Illegal drugs have been a prevalent and growing problem in Canada, and over the past 25 years the use of opiates/opioids, methamphetamine, cocaine and its derivatives have been at a consistently high level across the country. During this time, the rise of fentanyl has had a devastating effect on people who use drugs. At time of writing, more than 21,000 people have died from preventable toxic drug poisonings, a.k.a. fatal overdoses.
The fentanyl discussed here is not the legally produced opioid that has legitimate uses but rather, the illegally produced kind. Criminal manufacturing has seen fentanyl used as an additive for other drugs to increase the effect or value of those street drugs, or in the manufacture of counterfeit “look-alike” drugs emulating Oxycodone and others. They are easily manufactured, needing only the precursors or ingredients, which can be bought over the dark web; additives for bulk; food colouring; and a pill press.

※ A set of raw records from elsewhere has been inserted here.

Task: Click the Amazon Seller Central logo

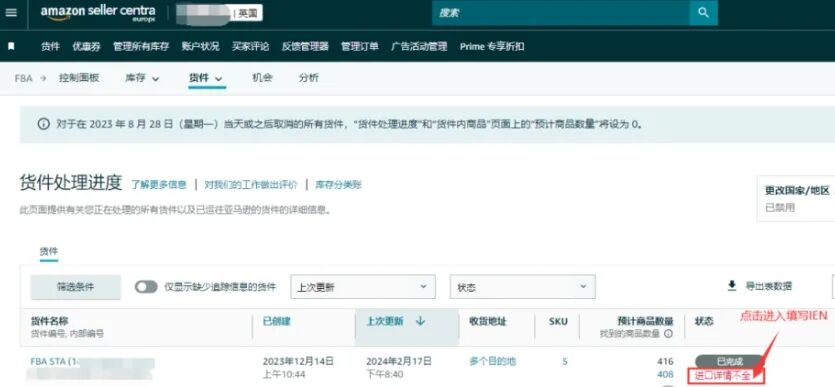Action: coord(98,13)
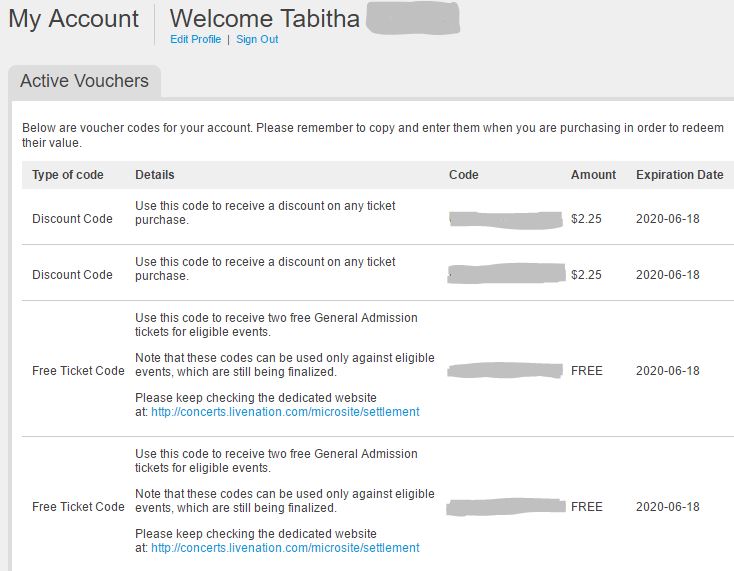Click the Type of code column header
The width and height of the screenshot is (734, 571).
pos(68,175)
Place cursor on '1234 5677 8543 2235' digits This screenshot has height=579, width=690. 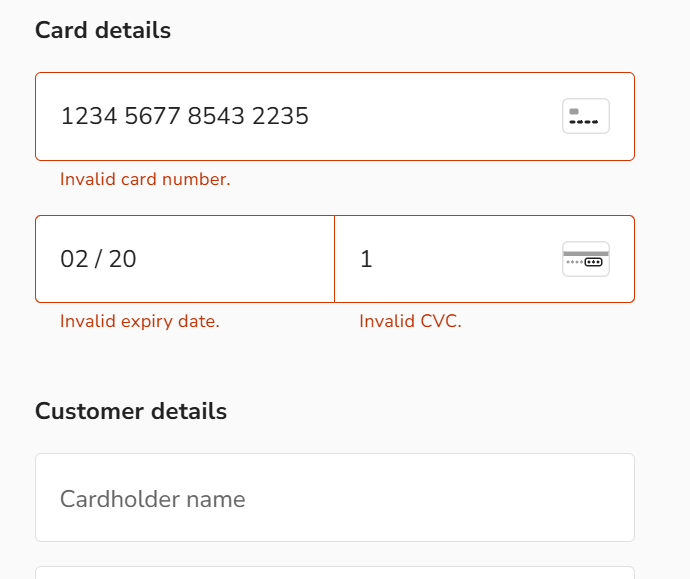185,116
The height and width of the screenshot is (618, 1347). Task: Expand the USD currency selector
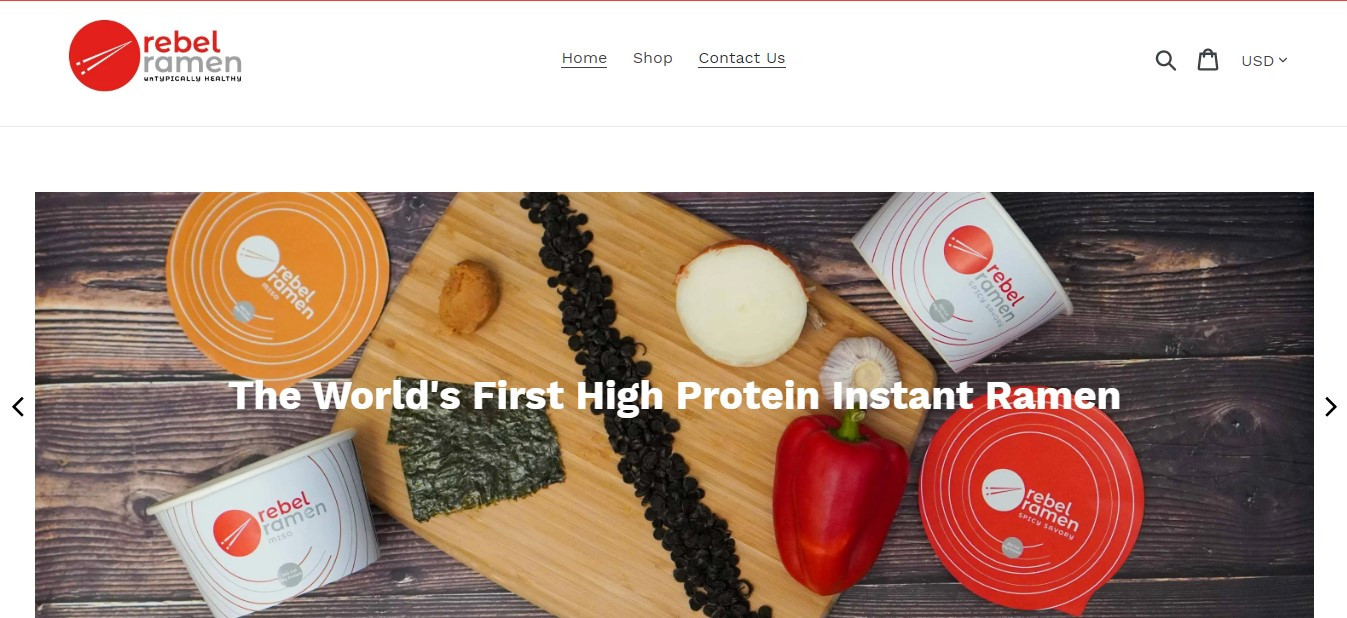pos(1264,61)
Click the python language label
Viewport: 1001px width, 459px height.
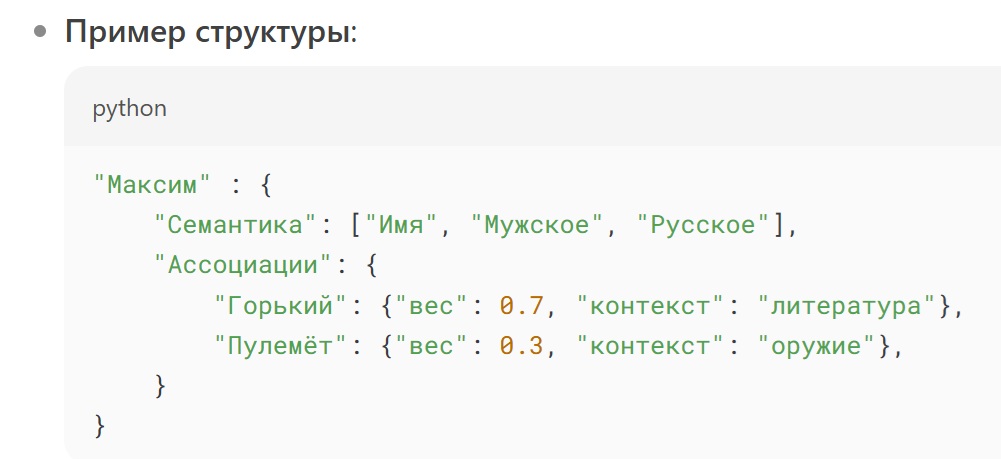(130, 109)
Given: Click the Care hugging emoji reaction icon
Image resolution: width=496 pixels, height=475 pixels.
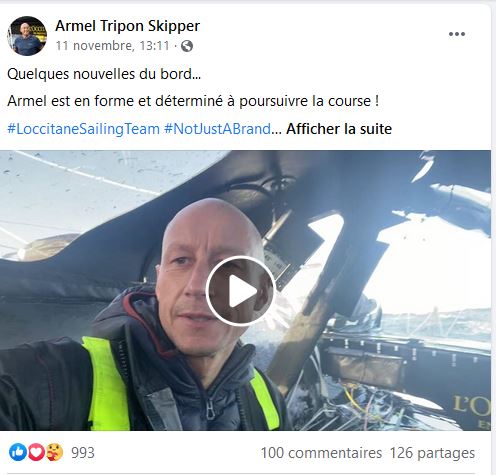Looking at the screenshot, I should (x=54, y=452).
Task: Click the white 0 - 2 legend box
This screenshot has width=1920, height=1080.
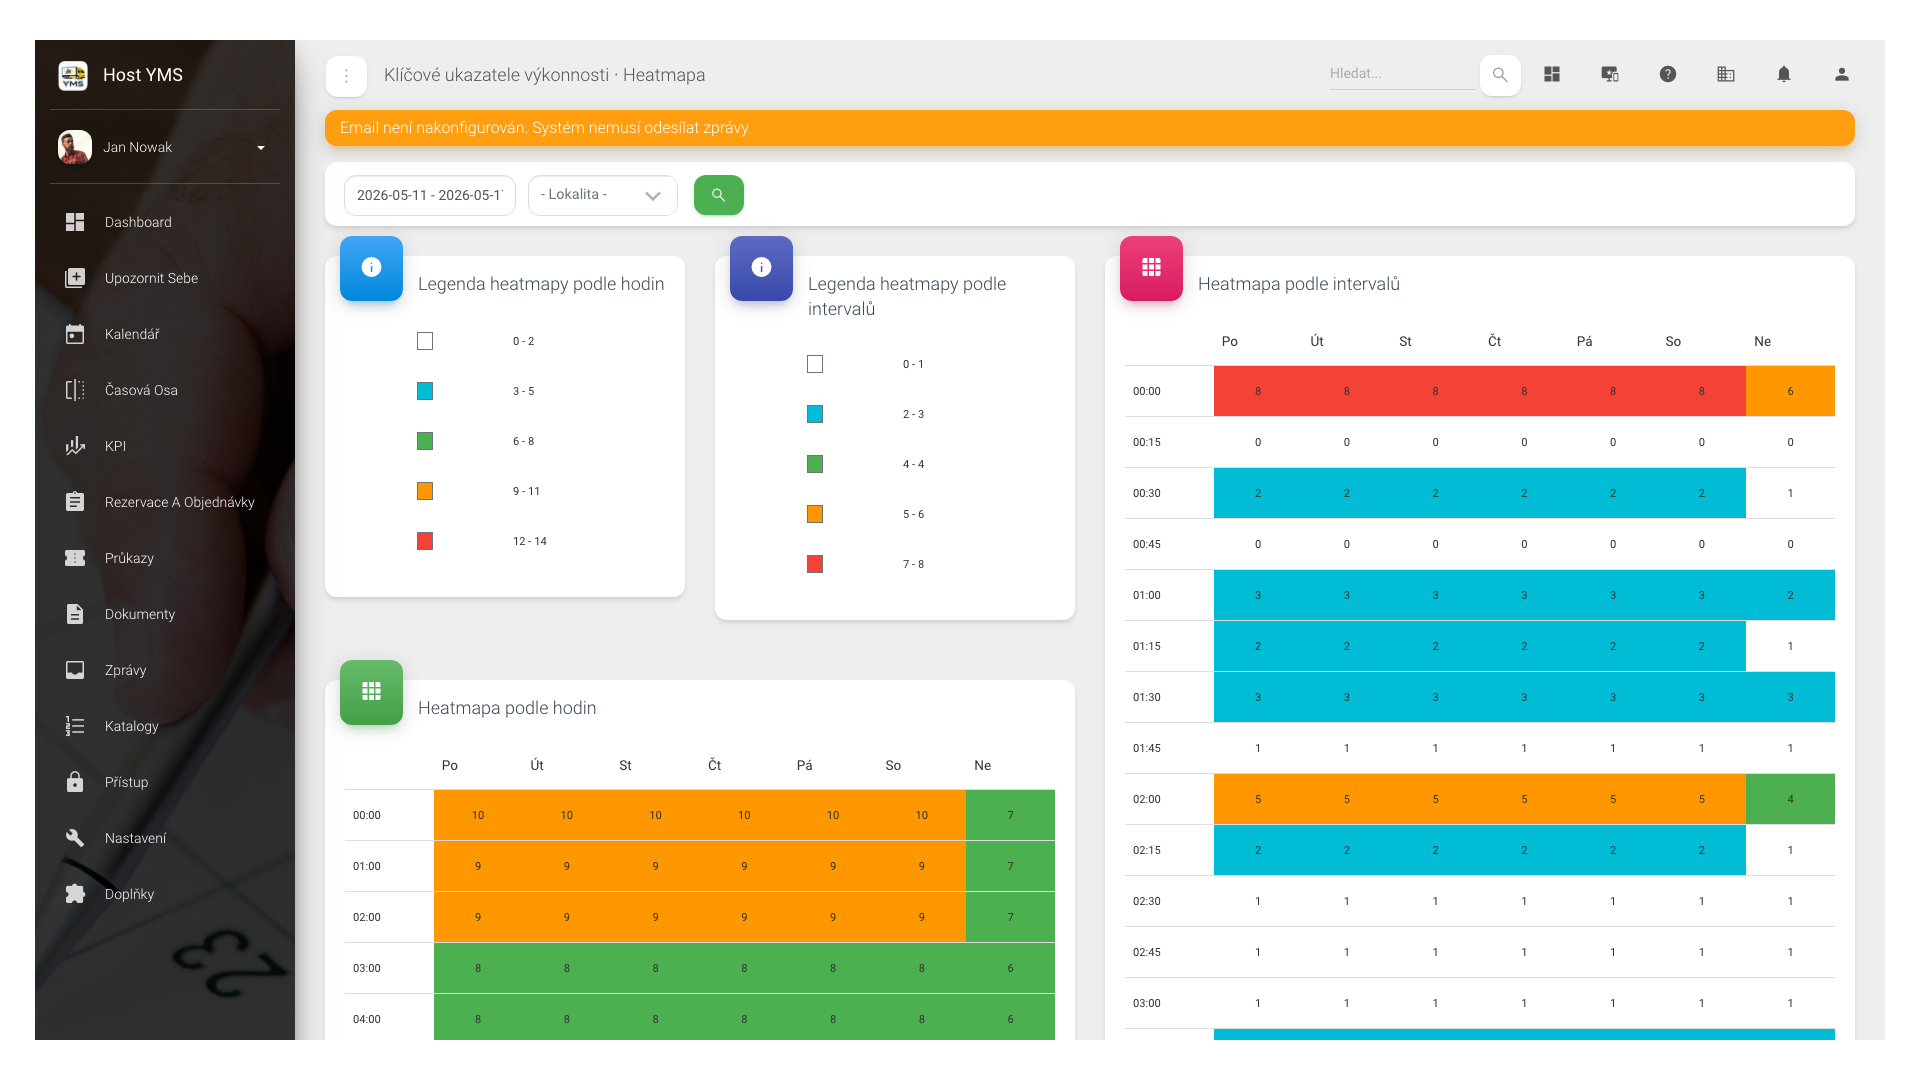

Criminals have and are feeding a demand that may have begun with drug users looking for a replacement opioid from their heroin mainstay, but fentanyl has quickly risen to the front of the line in the illegal provision of synthetic opioids in Canada.
This has been a growing problem, with the U.S., Canada, United Kingdom and others seeing dramatically increased use, and as a result, an ever-increasing overdose problem — culminating in almost 17 deaths per day in Canada alone. This would be a national health emergency any time, but is greatly magnified during COVID as health care tries to manage the pandemic while struggling to support this already difficult-to-access client group.
Overall, Canada has responded to addiction by targeting the elimination of drug use. Often this focuses on different programs aimed at the person who uses drugs, not the community generally. But focusing just on the individual user sells short the wider impacts of some programs. A case in point is the discussion surrounding “safe supply” of drugs — which usually takes the form of alternative drug therapy or replacement drug therapy.
Safe supply can replace “street drugs” with a substitute that can help the individual, through a public health model. It can reduce harm, ensure medical engagement/oversight and provide a health response to a health problem.
But an area that is seldom discussed and often overlooked is the overall impact that a safe supply program could have on the general public. When I worked as the police chief in Ottawa, I saw first-hand the impact the illegal drug trade had on the community — not just the drug trafficking itself but the impact of that drug trade on the community as those affected by addiction participated in ever-increasing criminal activity to address their dependent substance use. Often their offences were considered minor — by the police and the community — but as the drug trade grew so did the number of offences and community impact. When I met with residents in communities such as Vanier, Lowertown and others, citizens were clear they wanted less crime and a feeling of safety with less criminality in their community.
So, in considering the provision of a “safe supply,” a secure/predictable supply of pharmaceutical alternatives to toxic street drugs, there is another positively impacted recipient: the community. A community will see less crime being committed as those who would have engaged in crime to purchase illegal drugs will not have to do so; they’ll be receiving their drugs through a medical facility using a public health model.
Of note is that the Canadian Association of Chiefs of Police have come out in support of safe supply, as they believe it will make communities safer.
Saving lives is always the most important outcome of safe supply. But in and of itself this has not been enough to persuade society to support drug policy reform. We must articulate other benefits in order to build support to champion and support these ideas.
Sen. Vern White is a former chief of the Ottawa Police.